Figure 2a: I’m afraid I found this really confusing because the cells are all in different places. I think this is because the z* coordinate means that all of the different levels are at different heights and that is randomly applied here, though I am not sure. Could it possibly be redrawn for z coordinates, since that expresses the key difference here (Losch vs 1st wet cell), and then just note that actually z* is used? Also, the cells next to the ice only have 1 open horizontal face (right), with their left boundary being ice. I think it is far more common that they would have two open horizontal faces, with ice only on the top, so maybe better to draw that? This emphasises the need to average over the 4 u and v values on the cell edges.
Figure 3a: Similarly, I found this really hard to interpret.

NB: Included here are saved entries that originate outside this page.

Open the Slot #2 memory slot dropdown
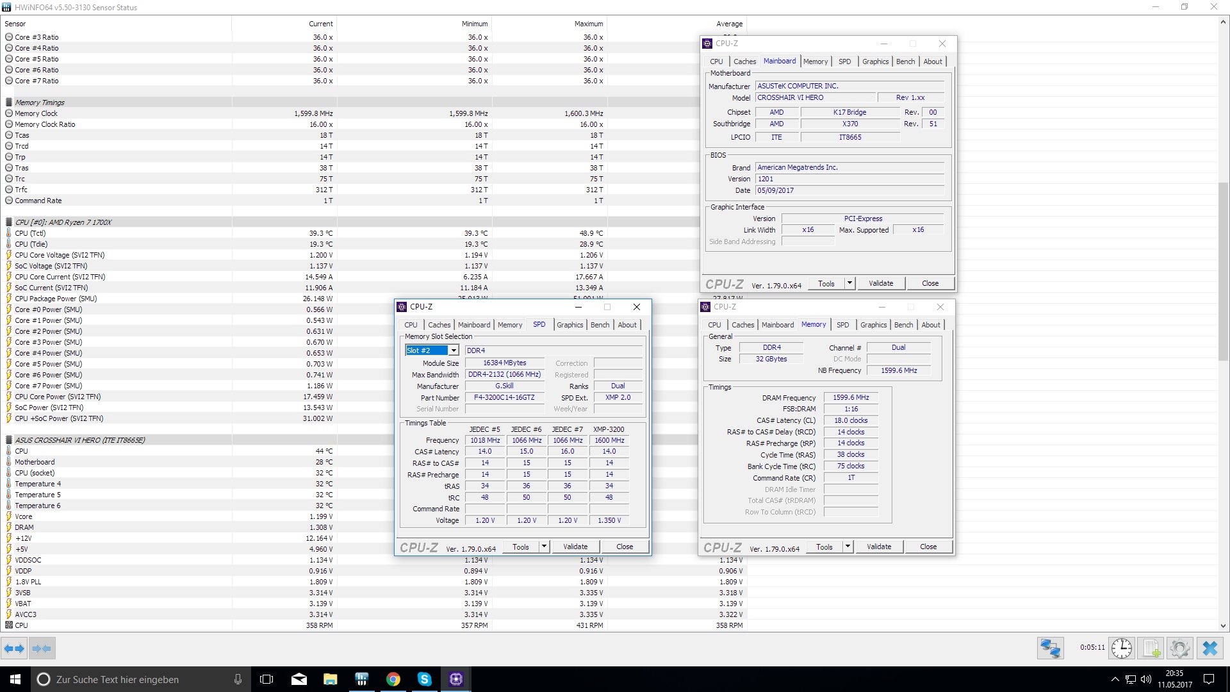Screen dimensions: 1230x692 coord(453,350)
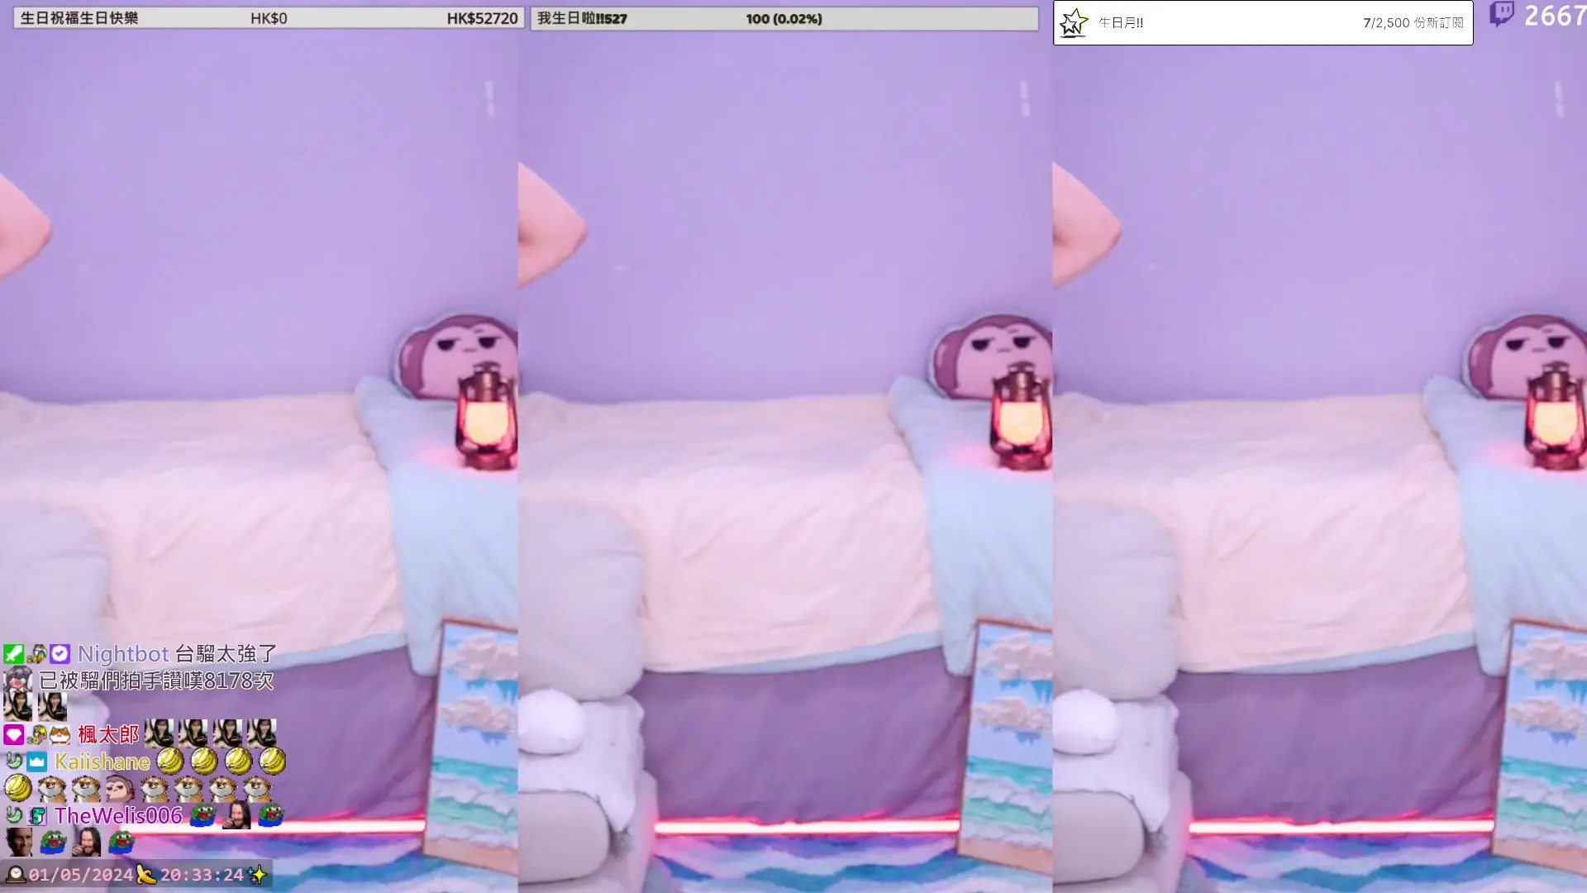Click the 7/2,500 new subscriptions goal widget
The height and width of the screenshot is (893, 1587).
[1263, 23]
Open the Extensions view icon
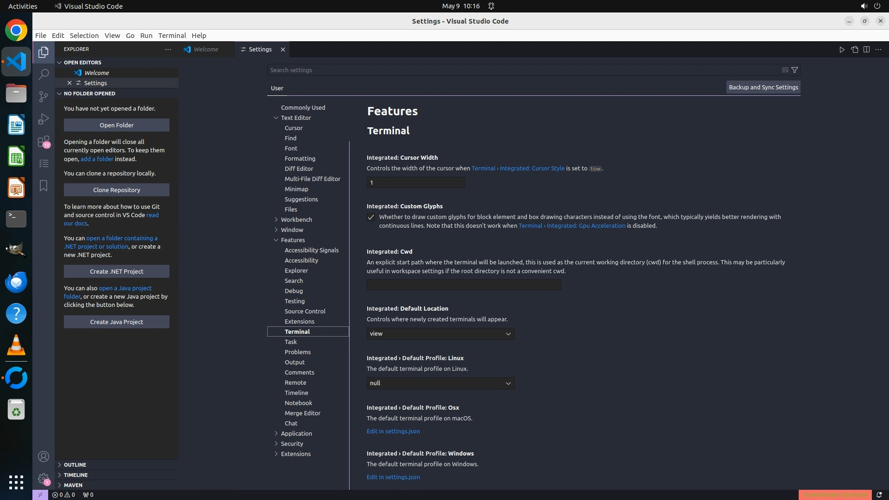The width and height of the screenshot is (889, 500). (x=44, y=141)
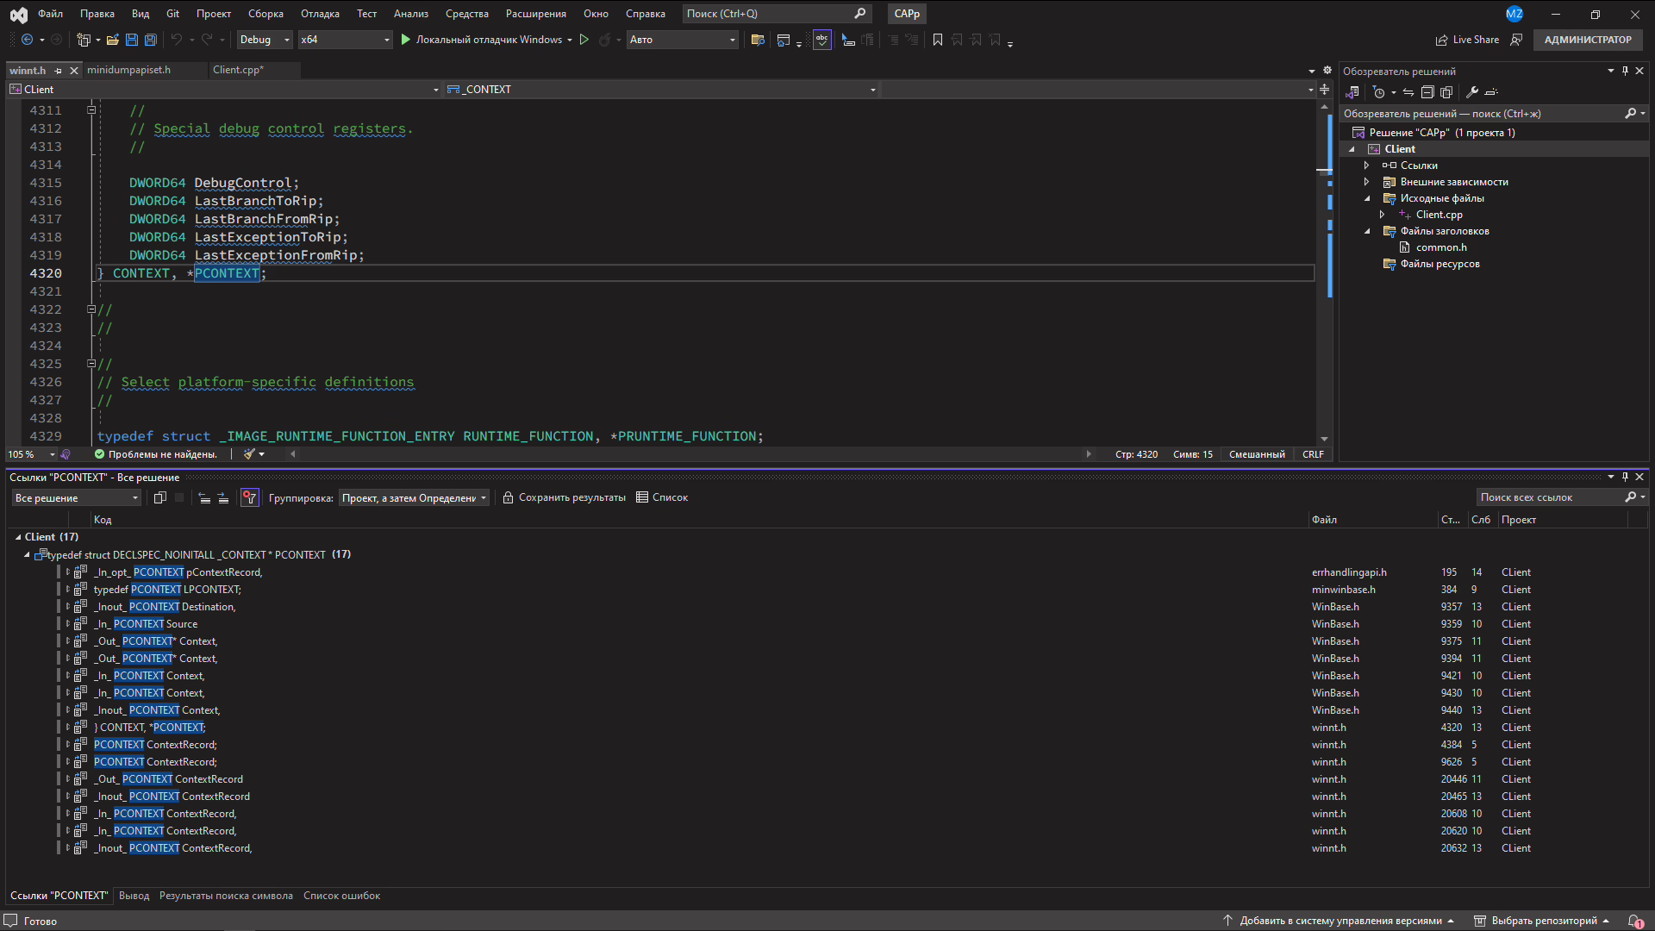Switch to the Client.cpp tab
Screen dimensions: 1655x931
(x=238, y=70)
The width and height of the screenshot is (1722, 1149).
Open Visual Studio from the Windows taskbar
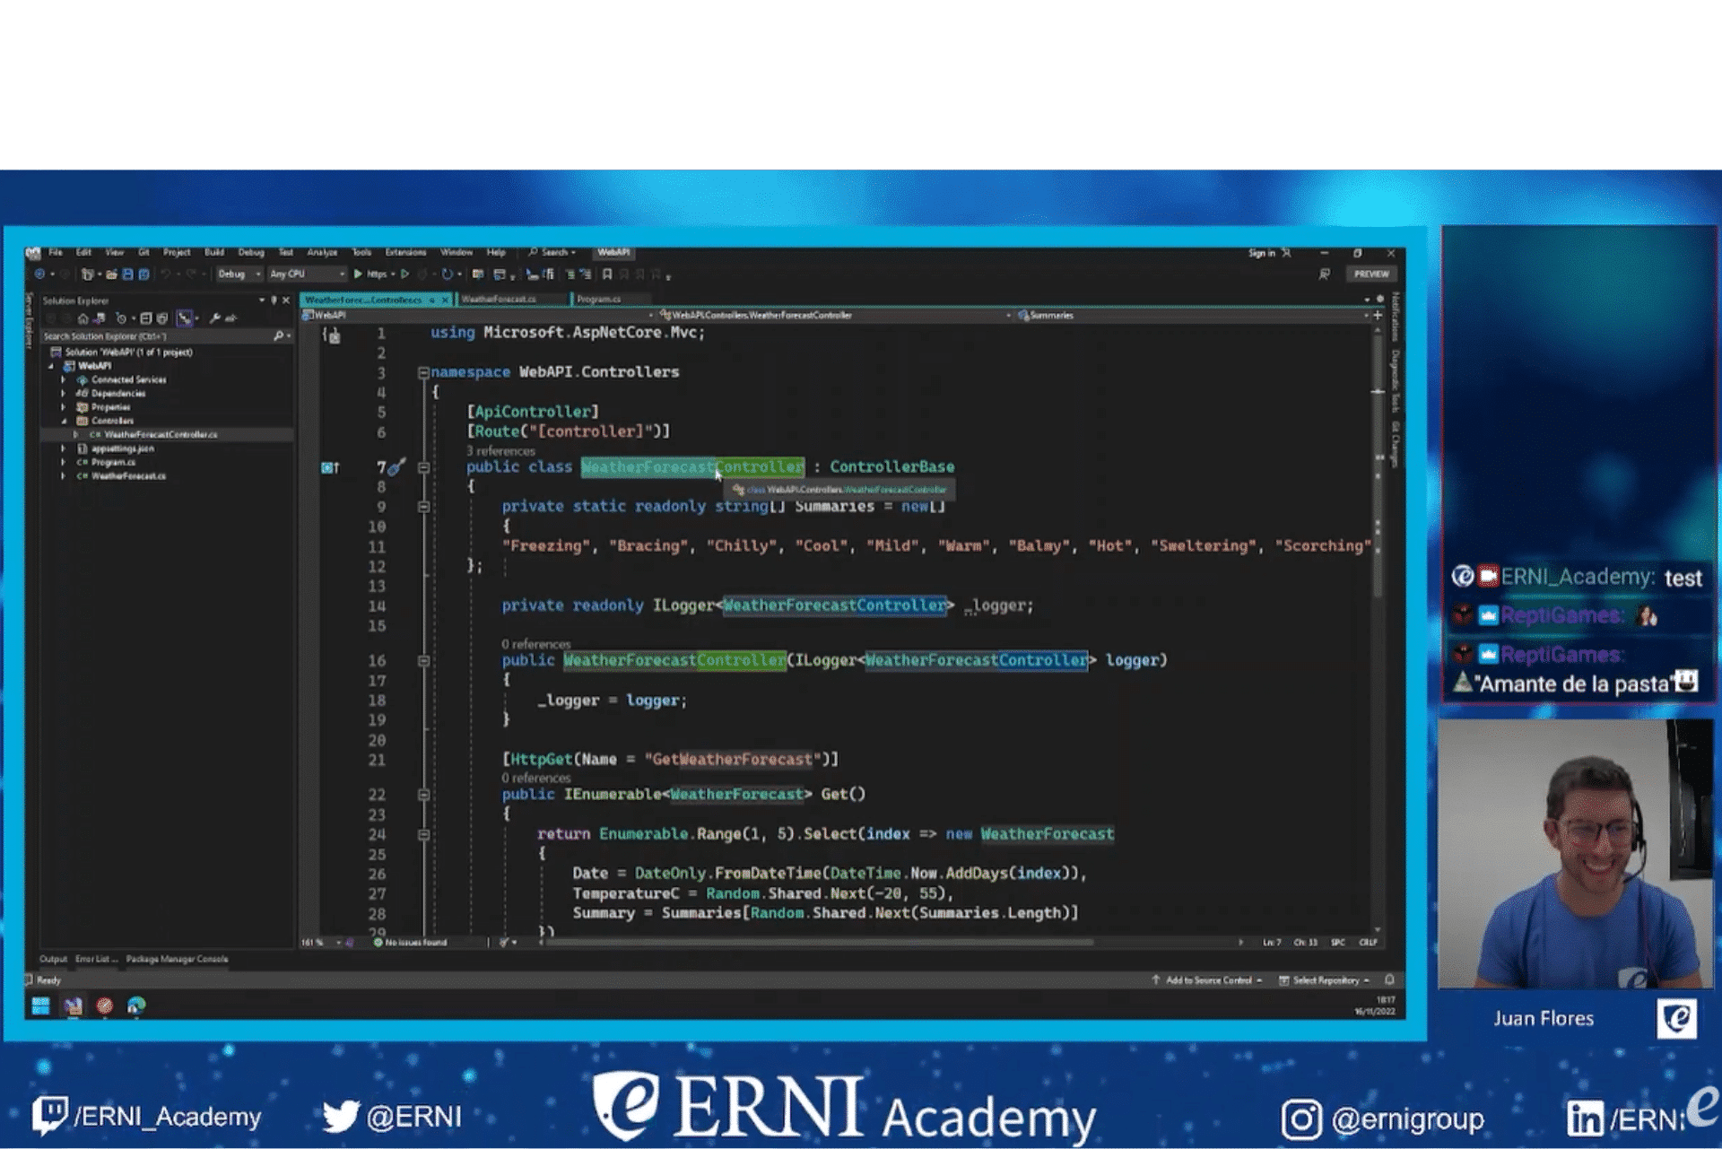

Maybe select the depth range of ice shelves and plot cells on a linear vertical axis? Maybe that is not possible. Give a table with cell heights at chosen depths (10m, 100m, 500m, 10000m)? Also it looks like the 121 levels were deliberately chosen to represent ice shelf cavities better – is that true? i.e. they are not a uniform increase in resolution, relative to 75 cells.
Line 127: I’m afraid I didn’t understand how this roughness measure was calculated, and this is important. I assume that in the NEMO cell there are many DEM cells. How are all of these cells compared to arrive at R?
Line 134: The mention of 2 m resolution here is confusing.
Line 170/Table 1: I was confused about this roughness length, because it gives a drag coefficient much higher than 0.0025 for all grid cells (see figure above) and yet it gives the same melting overall. I think this confirms that it is not the changed drag coefficient formulation that is important, it is the switch to using the top cell velocity.
Line 221: this explanation does not seem to work for Thwaites?
Paragraph 1 on page 14: I’m sorry, I was not able to follow the 3 points of explanation offered in this paragraph.
Figures 9 and 10 and sections 3.1 and 3.2: I could not find a physical explanation of why the melt rates were different in these cases. There are interesting patterns of difference, but these were not explained in terms of the underlying velocities in the different regions, and how well they were represented by the different drag laws, and the different vertical resolutions.
Equation (B4): bottom equation has an extra term C, which I don’t follow. Is this a constant background velocity?